O clima esquentou no debate promovido pelo Estadão entre os candidatos à Prefeitura de São Paulo, Guilherme Boulos (PSOL) e Pablo Marçal (PRTB). O evento, realizado na Fundação Armando Alvares Penteado (Faap), foi palco de intensos confrontos verbais e uma cena inusitada: Marçal provocou Boulos ao exibir uma carteira de trabalho, insinuando que o socialista, frequentemente criticado por adversários por não ter uma ocupação formal, teria "alergia" ao documento.
A provocação gerou uma reação imediata e agressiva de Boulos, que deu um tapa na carteira de trabalho, aumentando ainda mais a tensão no ambiente. O confronto não parou por aí. Durante o debate, Boulos questionou a ética de Marçal, mencionando uma antiga condenação por furto qualificado, o que fez a temperatura subir ainda mais. Marçal, por sua vez, tentou associar Boulos a figuras políticas polêmicas e o chamou de "mentiroso compulsivo".
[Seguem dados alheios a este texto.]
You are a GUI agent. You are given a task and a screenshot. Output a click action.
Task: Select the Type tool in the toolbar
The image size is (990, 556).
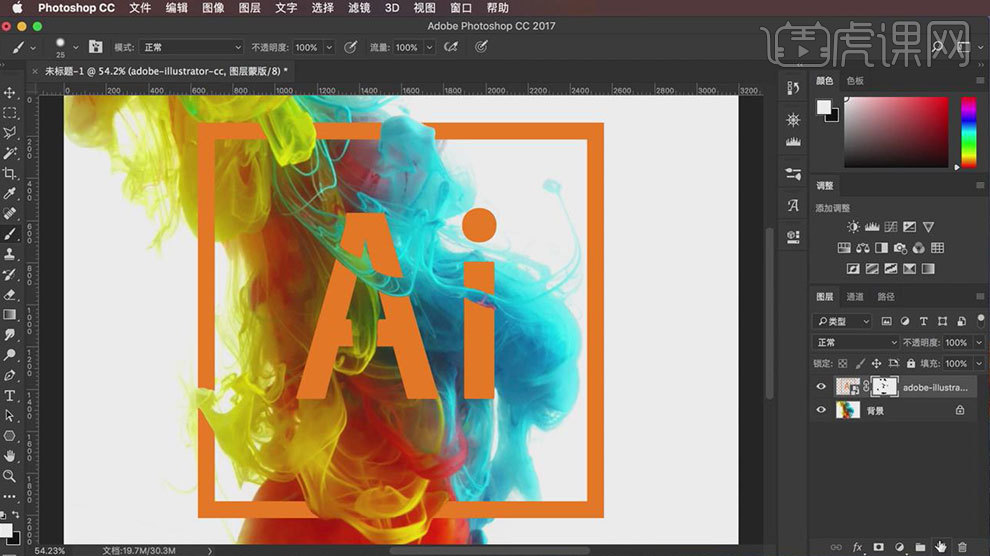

O embate verbal entre os dois foi tão intenso que a organização precisou intervir repetidas vezes para acalmar os ânimos. A situação piorou quando Marçal virou de costas enquanto a deputada Tabata Amaral falava, demonstrando desrespeito e alimentando ainda mais o clima de hostilidade.
Este debate acirrado não só expôs as propostas e visões dos candidatos, mas também ressaltou as rivalidades que marcarão a corrida eleitoral em São Paulo. Com trocas de farpas e ofensas pessoais, o evento serviu como um reflexo da polarização que deve seguir dominando as discussões políticas na capital paulista.